Aim of the task: Output, exactly and with no pictures, the line that contains "Given: Go to next page arrow in pagination" and every line that comes after it in the data below, the last one included.
• • •
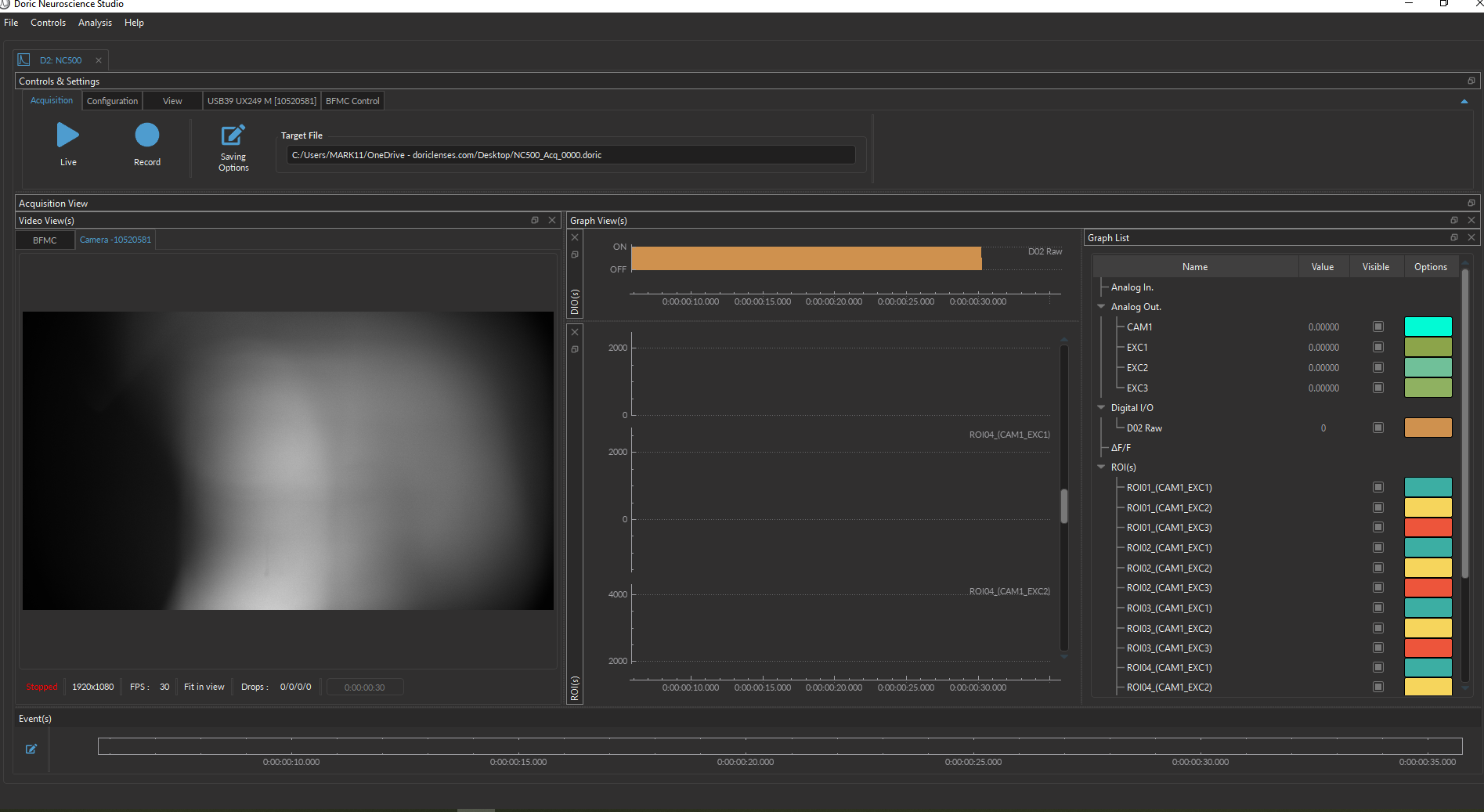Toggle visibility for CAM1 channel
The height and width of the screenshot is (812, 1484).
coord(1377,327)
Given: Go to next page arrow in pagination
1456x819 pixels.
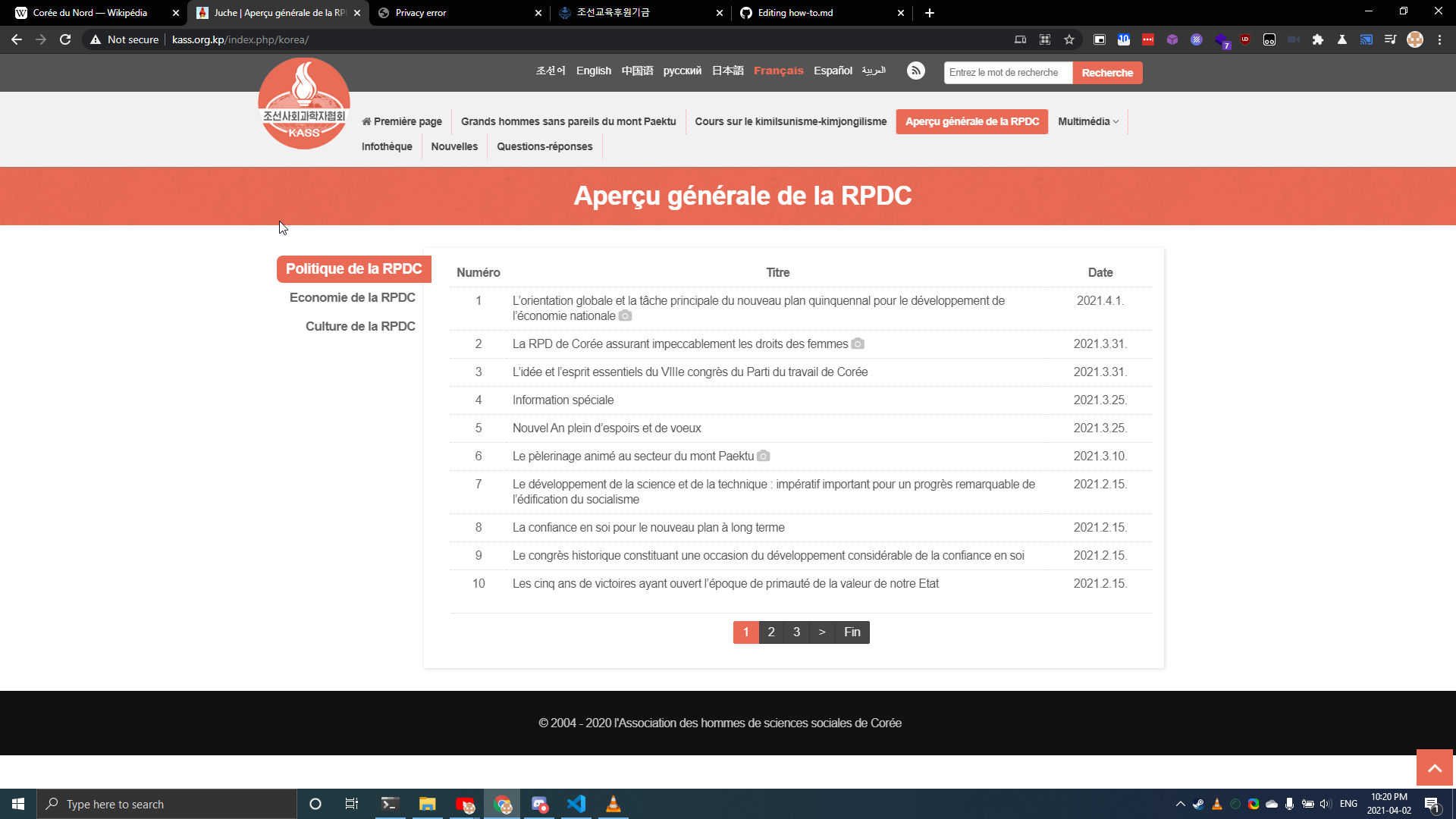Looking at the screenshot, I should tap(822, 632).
• • •
Response box:
Given: Go to next page arrow in pagination
1456x819 pixels.
Looking at the screenshot, I should tap(822, 632).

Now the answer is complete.